If decarbonisation policies are designed and implemented without the public impact in mind, net zero transition risks exacerbating existing inequalities further – and risks excluding vulnerable families from making green choices, pushing whole communities who cannot pay for technology or upfront changes further into deprivation. As Our Journey to Net Zero, a new report from the Institute for Community Studies at The Young Foundation, puts it, current policies risk making the poor poorer – widening the inequality gap between those whose lives will become cheaper, healthier, more prosperous, and greener from transition and those who cannot access or adopt green choices.

This also risks further alienating those who – perhaps understandably – are sceptic or resistant to the small-scale policies already being attempted around net zero because constraints are being foregrounded over opportunities, and because the financial support and information required to make changes (such as switching from polluting cars) isn’t there or isn’t accessible. 
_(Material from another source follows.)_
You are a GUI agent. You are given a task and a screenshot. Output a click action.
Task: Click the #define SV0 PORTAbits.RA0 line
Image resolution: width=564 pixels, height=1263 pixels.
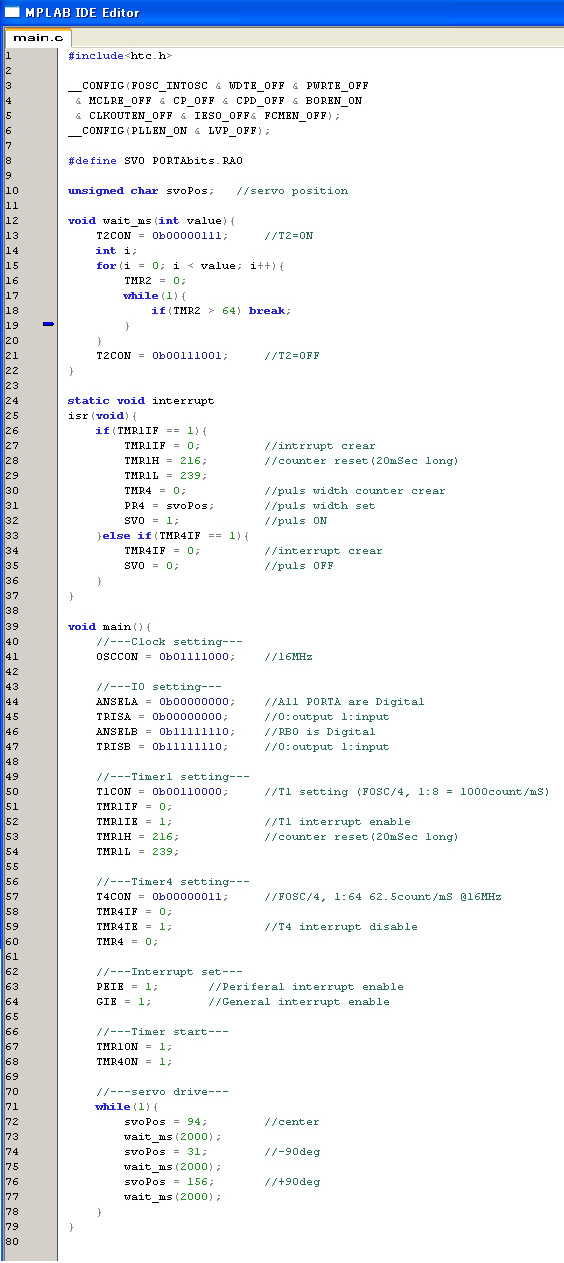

The lack of clear, trusted government information and messaging to engage the public opens a vacuum for misinformation and conspiracy, wasted efforts, unregulated markets, and polarisation. We need to change the debate, focusing on the human impacts and the positive opportunities for communities through net zero transition.  

Toward a Just Transition:

Since the 1980s, the ‘green’ debate has widened from economies and workers’ rights to include how welfare, services, housing, political rights, and decent quality of life should be protected – and indeed, improved – for all communities through decarbonisation. In November 2015, a ‘just transition’ was defined by the International Labour Organisation (ILO) as “Greening the economy in a way that is as fair and inclusive as possible to everyone concerned, creating decent work opportunities and leaving no one behind.”

In 2021, more than 30 countries pledged a ‘just’ transition at COP26. But policy solutions and inclusivity measures currently lag far behind the frameworks and if policymakers fail to consider the distribution of costs and benefits in net zero transition, there is a risk that existing inequalities in society will be exacerbated, and new ones created. 

Our Journey to Net Zero calls for a “person-centred, place-based approach” to policymaking that accounts for the variable opportunities and risks faced by different households and communities, working towards fair outcomes alongside decarbonisation. In particular, this research identifies opportunities to revisit existing policies – particularly those with limited uptake – to make them more accessible and more attractive to poorer and vulnerable households.

This isn’t always a total overhaul; it can be small-scale improvements to access, such as changes to the credit score levels demanded, the way eligibility is measured, and how people demonstrate household income. There is also a significant opportunity to improvesupport schemes involving local social infrastructure, local government leadership, local networks, and collaborative community-centred approaches (such as community retrofit).

Our research calls for policy that will build participation transparently and that recognises the need for diverse approaches that will measure households’ different starting points, in different places – supporting green choices based on profiles of vulnerability to transition and access. The framework for the policy development we propose presents characteristics that make people and whole communities more or less ready to participate in transition but also recognises the reality of people’s dynamic, lived experiences and family and community relationships. All these things impact people’s motivations and decision-making. 

Buried in the debates, policy U-turns, controversies and, sometimes, confusion, the UK’s transition to net zero can be a positive story. Our research finds that where people can see that the changes they can make will contribute to a greener future, 96 per cent want to participate in net zero – and what is more, many are already doing so on a small but significant scale. There is a huge opportunity here to build robust, people-focused net zero policies, not just technological solutions. Let’s do that effectively, inclusively, and in ways that result in fairer outcomes.